As members of Congress, we each represent different parts of this great country, and while our districts are distinct in many ways, we can all agree on one thing - infrastructure. Our constituents believe it is the duty of our government to prioritize infrastructure investments and protect and maintain this land we call home. This week, Speaker Nancy Pelosi (D-Calif.) is expected to meet with President Trump to talk about a bipartisan solution to address our country’s infrastructure challenges. And it is not lost on us that two of our nation’s leaders, with huge ideological differences, both recognize the importance of investing in our infrastructure.
Today, we are proud to re-introduce a resolution outlining what we believe should be the central priorities for any infrastructure proposal that Congress sends to the White House. Investment in our physical infrastructure, should boldly upgrade, create millions of jobs for Americans, encourage public investment, embrace clean-energy jobs, support strong worker protections, ensure worker safety and environmental protections, and prioritize resilient infrastructure. These ideas are critical to proving that, as legislators, we’re working for the people.
Across the political spectrum, the American people have spoken, and they support rebuilding our nation’s crumbling infrastructure. In Washington, there’s a reason why infrastructure revitalization has been a part of both parties’ messaging: Investing in America is a political no-brainer and the right thing to do for the future of our country. The people, along with organizations like the Millions of Jobs Coalition, have been fighting for this as they know that smart investments in infrastructure can produce millions of high-paying, blue collar jobs. Anyone who claims to be in favor of fiscal responsibility should support investing in infrastructure because if our government does not act now, it’ll cost our country in the future. Which is why our resolution has already received broad support from 90 members in the House.
From sea to shining sea, it’s clear to see why there’s so much momentum behind this resolution. Already, a fifth of the roads crisscrossing our nation are in poor condition, more than half of public schools require funding for buildings to be brought into good condition, and 19 million Americans lack broadband access. The myriad issues facing our energy, water, aviation, and other sectors, make the need for funding abundantly clear. In its most recent report card, the American Society of Civil Engineers assigned our infrastructure a ‘D+’ grade.
In our own states, challenges with infrastructure are impeding our ability to progress. Traffic-dense California contains 13 of the top 25 most traveled structurally deficient bridges in the U.S. In Illinois—a critical junction for interstate commerce—19 percent of public roads are in poor condition.
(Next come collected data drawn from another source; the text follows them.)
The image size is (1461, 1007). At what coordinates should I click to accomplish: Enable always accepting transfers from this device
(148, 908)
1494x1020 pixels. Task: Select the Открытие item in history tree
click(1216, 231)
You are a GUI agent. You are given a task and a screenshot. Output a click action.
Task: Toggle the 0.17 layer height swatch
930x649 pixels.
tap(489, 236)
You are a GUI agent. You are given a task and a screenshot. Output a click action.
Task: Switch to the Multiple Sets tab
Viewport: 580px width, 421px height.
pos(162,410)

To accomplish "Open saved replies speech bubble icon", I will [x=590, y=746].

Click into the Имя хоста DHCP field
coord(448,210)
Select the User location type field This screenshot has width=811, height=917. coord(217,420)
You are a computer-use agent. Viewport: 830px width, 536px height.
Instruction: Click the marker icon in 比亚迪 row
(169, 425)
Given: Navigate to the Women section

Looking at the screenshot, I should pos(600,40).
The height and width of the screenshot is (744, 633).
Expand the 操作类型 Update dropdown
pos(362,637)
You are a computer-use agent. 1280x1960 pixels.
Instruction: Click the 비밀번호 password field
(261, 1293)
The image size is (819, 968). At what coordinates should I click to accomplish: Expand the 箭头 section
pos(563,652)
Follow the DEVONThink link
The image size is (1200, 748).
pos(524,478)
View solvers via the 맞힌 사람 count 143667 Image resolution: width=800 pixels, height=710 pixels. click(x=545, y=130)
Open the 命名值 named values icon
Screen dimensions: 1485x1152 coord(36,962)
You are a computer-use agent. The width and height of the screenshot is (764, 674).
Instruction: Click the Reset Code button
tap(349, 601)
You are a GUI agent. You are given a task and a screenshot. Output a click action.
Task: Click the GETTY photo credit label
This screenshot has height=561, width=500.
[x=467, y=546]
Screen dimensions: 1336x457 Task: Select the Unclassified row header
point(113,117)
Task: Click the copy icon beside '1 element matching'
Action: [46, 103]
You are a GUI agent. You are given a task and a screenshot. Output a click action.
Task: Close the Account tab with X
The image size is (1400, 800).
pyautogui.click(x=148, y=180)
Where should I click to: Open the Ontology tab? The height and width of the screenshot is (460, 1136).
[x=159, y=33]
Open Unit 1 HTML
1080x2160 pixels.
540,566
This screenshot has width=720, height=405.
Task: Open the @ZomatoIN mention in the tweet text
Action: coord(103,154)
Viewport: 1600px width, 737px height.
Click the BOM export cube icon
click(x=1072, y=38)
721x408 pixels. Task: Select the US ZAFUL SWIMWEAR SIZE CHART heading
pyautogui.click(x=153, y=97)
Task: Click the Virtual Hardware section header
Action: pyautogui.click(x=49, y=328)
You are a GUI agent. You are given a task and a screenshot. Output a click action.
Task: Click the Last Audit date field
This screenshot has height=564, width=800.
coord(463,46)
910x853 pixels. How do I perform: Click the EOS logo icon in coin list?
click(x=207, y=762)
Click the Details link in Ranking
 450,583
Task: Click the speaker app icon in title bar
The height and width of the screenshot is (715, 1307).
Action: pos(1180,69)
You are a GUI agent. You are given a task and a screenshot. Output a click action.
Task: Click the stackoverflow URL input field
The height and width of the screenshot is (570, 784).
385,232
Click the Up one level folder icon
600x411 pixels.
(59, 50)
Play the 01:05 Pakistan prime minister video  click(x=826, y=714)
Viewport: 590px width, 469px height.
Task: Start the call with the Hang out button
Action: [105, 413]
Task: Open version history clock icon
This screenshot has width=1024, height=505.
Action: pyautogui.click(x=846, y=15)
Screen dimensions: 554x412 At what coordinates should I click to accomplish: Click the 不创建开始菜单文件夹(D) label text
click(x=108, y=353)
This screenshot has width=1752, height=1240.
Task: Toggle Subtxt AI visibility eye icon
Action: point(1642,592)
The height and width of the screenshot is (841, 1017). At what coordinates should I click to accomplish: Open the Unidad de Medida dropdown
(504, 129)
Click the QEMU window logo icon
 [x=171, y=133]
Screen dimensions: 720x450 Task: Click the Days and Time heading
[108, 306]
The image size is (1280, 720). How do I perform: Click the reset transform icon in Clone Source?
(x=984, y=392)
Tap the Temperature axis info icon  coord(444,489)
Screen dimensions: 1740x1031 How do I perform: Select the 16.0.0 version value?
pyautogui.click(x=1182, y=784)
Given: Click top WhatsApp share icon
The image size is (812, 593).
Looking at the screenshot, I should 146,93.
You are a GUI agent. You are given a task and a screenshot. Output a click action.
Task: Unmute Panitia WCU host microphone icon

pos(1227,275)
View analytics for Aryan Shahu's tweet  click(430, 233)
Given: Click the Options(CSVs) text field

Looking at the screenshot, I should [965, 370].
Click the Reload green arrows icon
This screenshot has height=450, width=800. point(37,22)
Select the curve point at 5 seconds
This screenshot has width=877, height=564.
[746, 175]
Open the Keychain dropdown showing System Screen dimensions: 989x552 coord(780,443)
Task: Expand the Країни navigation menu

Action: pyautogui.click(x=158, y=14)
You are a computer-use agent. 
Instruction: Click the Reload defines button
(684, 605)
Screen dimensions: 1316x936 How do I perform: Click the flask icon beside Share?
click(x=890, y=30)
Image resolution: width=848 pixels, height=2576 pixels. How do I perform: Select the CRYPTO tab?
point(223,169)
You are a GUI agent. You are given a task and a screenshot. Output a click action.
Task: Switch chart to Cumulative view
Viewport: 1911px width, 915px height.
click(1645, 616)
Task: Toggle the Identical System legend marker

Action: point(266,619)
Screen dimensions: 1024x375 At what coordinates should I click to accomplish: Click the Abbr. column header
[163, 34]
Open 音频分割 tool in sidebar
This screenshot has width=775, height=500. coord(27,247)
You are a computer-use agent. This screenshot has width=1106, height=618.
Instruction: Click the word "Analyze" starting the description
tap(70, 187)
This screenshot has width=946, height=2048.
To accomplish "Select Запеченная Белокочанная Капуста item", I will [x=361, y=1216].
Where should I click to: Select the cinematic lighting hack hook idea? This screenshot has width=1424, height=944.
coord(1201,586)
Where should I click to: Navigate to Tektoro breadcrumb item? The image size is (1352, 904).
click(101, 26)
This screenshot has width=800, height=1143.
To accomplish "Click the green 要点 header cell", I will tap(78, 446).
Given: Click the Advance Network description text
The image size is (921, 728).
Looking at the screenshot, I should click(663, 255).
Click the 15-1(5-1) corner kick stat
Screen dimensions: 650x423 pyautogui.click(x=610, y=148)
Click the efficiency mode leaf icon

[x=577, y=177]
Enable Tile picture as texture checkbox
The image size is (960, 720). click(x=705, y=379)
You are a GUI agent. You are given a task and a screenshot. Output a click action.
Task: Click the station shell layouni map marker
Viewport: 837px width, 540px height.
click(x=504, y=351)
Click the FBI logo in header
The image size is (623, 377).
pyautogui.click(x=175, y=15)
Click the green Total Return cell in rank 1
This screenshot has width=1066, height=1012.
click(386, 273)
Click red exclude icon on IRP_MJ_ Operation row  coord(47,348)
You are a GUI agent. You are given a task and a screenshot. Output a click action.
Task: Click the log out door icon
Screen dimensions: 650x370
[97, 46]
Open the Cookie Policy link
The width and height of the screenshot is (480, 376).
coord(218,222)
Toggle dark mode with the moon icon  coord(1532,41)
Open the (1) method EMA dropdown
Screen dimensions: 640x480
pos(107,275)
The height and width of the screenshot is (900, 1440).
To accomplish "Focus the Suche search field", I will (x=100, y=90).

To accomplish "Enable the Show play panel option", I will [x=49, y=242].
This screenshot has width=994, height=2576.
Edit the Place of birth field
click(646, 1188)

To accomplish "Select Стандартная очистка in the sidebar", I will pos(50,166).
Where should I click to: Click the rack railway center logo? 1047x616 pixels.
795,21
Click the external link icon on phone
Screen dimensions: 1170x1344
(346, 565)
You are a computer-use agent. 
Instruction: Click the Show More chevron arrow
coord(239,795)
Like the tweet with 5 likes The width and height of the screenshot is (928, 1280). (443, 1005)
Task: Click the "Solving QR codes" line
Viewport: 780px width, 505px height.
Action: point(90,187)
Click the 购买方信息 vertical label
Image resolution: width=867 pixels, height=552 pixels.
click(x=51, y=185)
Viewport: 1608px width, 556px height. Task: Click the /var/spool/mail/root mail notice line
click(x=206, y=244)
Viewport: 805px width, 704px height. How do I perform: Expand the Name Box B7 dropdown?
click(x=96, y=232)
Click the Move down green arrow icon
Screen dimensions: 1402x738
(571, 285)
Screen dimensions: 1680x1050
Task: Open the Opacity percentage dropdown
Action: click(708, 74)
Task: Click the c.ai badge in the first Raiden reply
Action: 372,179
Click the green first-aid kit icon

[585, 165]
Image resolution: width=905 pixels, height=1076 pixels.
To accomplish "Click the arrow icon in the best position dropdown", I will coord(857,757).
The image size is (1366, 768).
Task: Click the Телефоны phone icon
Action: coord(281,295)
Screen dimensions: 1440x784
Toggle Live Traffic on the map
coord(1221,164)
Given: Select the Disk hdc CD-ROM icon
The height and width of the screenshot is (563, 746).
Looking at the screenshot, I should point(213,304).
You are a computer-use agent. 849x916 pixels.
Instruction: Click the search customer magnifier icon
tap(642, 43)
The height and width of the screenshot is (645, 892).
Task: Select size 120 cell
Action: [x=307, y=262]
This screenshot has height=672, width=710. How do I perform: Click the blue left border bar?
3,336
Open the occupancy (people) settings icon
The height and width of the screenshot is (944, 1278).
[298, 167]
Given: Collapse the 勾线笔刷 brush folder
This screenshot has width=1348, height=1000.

In Florida, a state especially susceptible to the harms of climate change, only 2 percent of commutes to work are made via public transportation.
There are tangible consequences of inaction, and it’s the American people who are suffering. We’ve seen the horror stories of what happens when our infrastructure fails: tainted water in Flint, Mich., freezing cold schools in Baltimore, failed levees in Missouri, and the list goes on. Fixing our country's infrastructure doesn't just mean smoothing roads, repairing bridges and expanding highways. It means updating our country's drinking water pipelines, renovating and rebuilding public schools, and modernizing outmoded electrical grids to build a better, more efficient America created by and for the people.
By ensuring these priorities are met, not only will our country’s infrastructure improve, but so will the lives of Americans around the country. Our modern economy was built on strong infrastructure and we believe that’s the key to our future. Ahead of Speaker Pelosi’s meeting with the president, we believe, on behalf of our constituents, it is critical to advocate for infrastructure policy that strengthens America for generations to come. In doing so, we’ll create a roadmap for a brighter tomorrow.
Lieu represents California’s 33rd District, Krishnamoorthi represents the 8th District of Illinois and Crist represents the 13th District of Florida.